Les bons moments ont une fin et il faut savoir terminer. J’ai eu des sensations et des plaisirs tellement variés aujourd’hui qu’il faut que je garde quelques forces pour demain. Une jeune vierge de soixante-deux ans, cela se bichonne.



Nous sortons de l’eau, Fabienne m’essuie et je ne peux m’empêcher de caliner à nouveau son minou. Elle enlève ma main et me dit :



Je m’installe dans le salon pendant que Fabienne prépare son buffet. Je mets une cassette de blues et mon esprit se remet à rêver. Je pense à aujourd’hui, je pense à plus tard.

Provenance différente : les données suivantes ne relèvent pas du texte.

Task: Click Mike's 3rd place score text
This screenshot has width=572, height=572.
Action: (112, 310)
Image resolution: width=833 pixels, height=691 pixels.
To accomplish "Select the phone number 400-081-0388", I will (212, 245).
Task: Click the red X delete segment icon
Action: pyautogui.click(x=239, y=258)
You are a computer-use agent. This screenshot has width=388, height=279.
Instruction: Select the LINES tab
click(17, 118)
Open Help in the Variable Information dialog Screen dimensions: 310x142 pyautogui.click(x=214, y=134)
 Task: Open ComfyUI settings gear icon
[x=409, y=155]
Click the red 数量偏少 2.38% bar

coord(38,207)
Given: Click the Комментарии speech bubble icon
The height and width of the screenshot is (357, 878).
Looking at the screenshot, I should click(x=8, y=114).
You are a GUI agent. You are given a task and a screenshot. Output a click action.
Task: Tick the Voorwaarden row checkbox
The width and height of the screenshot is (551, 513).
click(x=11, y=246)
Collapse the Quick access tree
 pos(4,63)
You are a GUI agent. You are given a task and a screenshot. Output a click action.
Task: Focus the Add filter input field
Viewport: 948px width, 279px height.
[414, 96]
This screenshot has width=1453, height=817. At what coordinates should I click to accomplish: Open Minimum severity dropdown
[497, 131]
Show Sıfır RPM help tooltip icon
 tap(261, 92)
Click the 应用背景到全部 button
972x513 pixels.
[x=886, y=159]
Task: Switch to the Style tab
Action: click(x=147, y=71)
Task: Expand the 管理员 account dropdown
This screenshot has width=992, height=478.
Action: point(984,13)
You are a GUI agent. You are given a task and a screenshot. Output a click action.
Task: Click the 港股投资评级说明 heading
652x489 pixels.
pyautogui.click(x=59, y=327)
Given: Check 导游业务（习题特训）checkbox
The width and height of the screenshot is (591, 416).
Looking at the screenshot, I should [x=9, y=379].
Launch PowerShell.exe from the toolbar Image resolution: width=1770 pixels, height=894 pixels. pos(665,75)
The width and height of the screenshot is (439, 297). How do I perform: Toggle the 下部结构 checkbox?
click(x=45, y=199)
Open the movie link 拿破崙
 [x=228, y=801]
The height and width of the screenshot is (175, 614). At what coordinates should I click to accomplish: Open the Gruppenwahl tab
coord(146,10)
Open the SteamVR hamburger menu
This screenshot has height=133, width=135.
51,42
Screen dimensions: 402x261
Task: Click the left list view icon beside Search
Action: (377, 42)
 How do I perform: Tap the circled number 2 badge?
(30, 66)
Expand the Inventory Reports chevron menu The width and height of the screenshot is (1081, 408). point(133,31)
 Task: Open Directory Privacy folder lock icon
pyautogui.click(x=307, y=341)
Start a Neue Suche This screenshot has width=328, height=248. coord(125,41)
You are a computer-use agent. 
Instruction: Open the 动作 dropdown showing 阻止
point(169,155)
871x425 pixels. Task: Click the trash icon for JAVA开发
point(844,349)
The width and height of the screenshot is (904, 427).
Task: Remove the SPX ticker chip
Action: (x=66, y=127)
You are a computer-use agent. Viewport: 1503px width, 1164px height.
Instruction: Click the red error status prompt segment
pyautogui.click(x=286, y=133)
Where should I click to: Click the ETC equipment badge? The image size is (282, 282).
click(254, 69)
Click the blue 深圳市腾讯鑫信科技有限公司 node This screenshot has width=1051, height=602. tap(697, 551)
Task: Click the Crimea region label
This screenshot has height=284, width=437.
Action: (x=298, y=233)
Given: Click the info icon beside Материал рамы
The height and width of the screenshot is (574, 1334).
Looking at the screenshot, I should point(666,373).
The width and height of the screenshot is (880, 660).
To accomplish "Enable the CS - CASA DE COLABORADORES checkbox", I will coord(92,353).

Fabienne installe le buffet dehors, il fait un temps superbe. Ses salades sont excellentes. Nous parlons comme deux enfants de tout et de rien. Elle est heureuse, moi aussi. Le temps passe trop vite et il est déjà temps de rentrer. Je me lève pour partir.



Nous nous embrassons d’un baiser presque chaste. Sa langue a toujours le goût délicieux du bonbon anglais. Il est huit heures, Florence ne va rentrer que vers neuf heures, c’est une bonne chose que je puisse arriver avant elle.